- [Liste der Aufgaben]
1. Wer hat laut dem Textauszug zum Film „Madame“ die Diskussion moderiert?
2. Kopieren Sie aus dem Textauszug zum Film „Madame“ wortgetreu den Abschnitt, der mit „Ein doppeltes Porträt.“ beginnt und mit „(Simone de Beauvoir)“ endet.

- [Textauszug]
◆ ◆ ◆ ◆ ◆ ◆ ◆
Film

Madame
von Stéphane Riethauser
CH 2019 | 94 Min.

Screening
Duisburger Filmwoche 43
09.11.2019

Diskussion
Podium: Stéphane Riethauser, Marie-Catherine Theiler (Regieassistenz), Natali Barrey (Schnitt)
Moderation: Jan Künemund
Protokoll: Mark Stöhr

Synopse

Ein doppeltes Porträt. Von Caroline, der hochbetagten Madame und Geschäftsfrau, und Stéphane, dem geliebten Enkel und Regisseur des Films. Gegen die Gesetzlichkeiten ihrer bourgeoisen Genfer Familie wollte sie keine Gattin sein und er kein „echter“ Mann. Aus den Archivaufnahmen treten zwei Menschen hervor, die schillern im Grau der Konvention.

Protokoll

„Man ist nicht als Frau geboren, man wird es.“ (Simone de Beauvoir)

Eine Familiensaga mit zwei Protagonisten: Regisseur Stéphane Riethauser und seiner Großmutter. Beide verbindet, dass sie den patriarchalischen Rollenbildern und Geschlechterklischees ihrer Familie und Gesellschaft die Stirn boten. Sie, die selbstbewusste Matriarchin und Unternehmerin, er, der schwule Enkel und Künstler, der sich unter großen Anstrengungen aus seiner heterosexuellen Formatierung gelöst hat. Illustriert mit Archivmaterial unterschiedlicher Provenienz erzählt Madame die Geschichte einer doppelten Selbstwerdung und ist zugleich das Porträt der besonderen Beziehung zwischen Caroline und Stéphane.
◆ ◆ ◆ ◆ ◆ ◆ ◆
- [Die Daten]

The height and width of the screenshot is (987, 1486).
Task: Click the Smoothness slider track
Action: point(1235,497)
◆ ◆ ◆ ◆ ◆ ◆ ◆
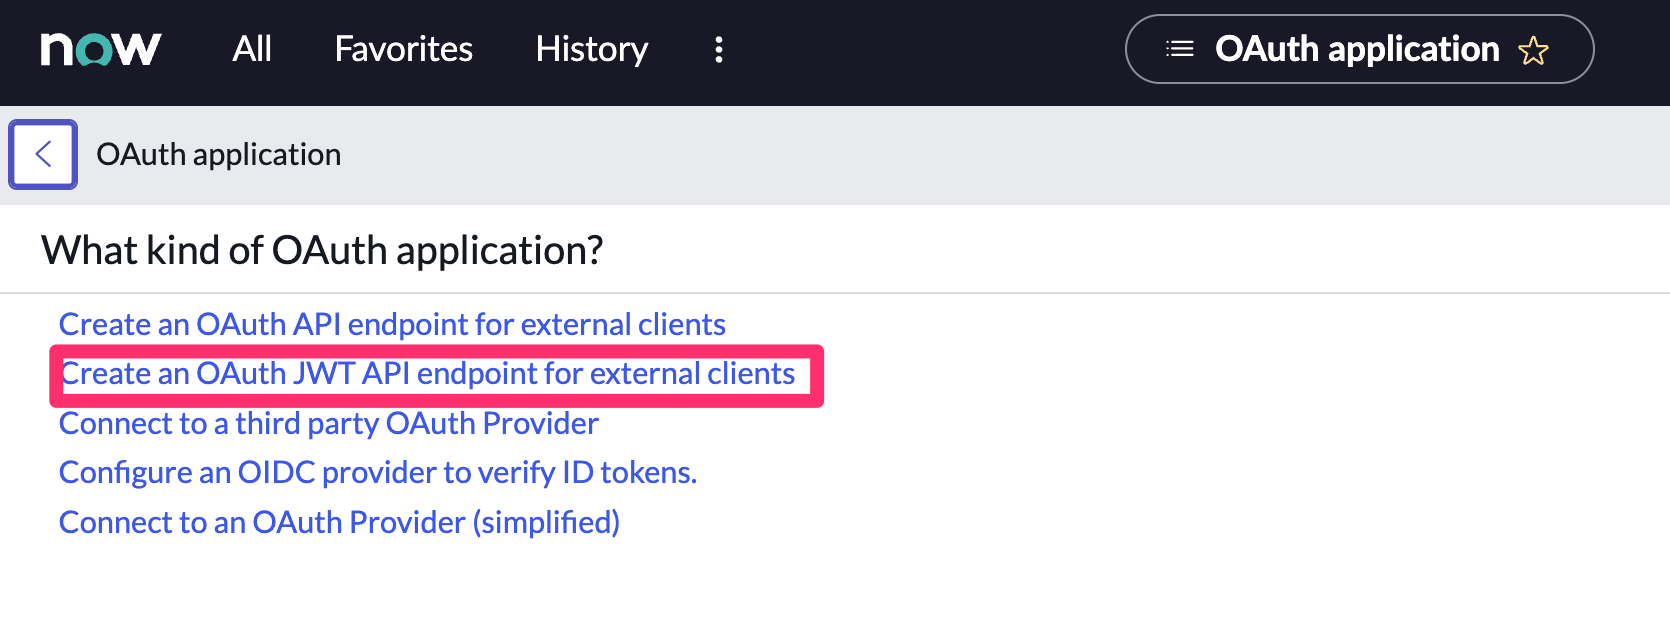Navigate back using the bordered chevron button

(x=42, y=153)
◆ ◆ ◆ ◆ ◆ ◆ ◆
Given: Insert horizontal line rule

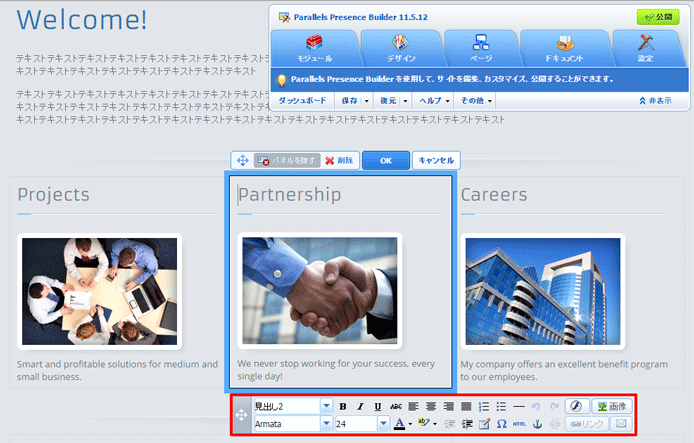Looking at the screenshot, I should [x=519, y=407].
◆ ◆ ◆ ◆ ◆ ◆ ◆
- [Erwartete Ergebnisse]
1. Jan Künemund

2.
Ein doppeltes Porträt. Von Caroline, der hochbetagten Madame und Geschäftsfrau, und Stéphane, dem geliebten Enkel und Regisseur des Films. Gegen die Gesetzlichkeiten ihrer bourgeoisen Genfer Familie wollte sie keine Gattin sein und er kein „echter“ Mann. Aus den Archivaufnahmen treten zwei Menschen hervor, die schillern im Grau der Konvention.

Protokoll

„Man ist nicht als Frau geboren, man wird es.“ (Simone de Beauvoir)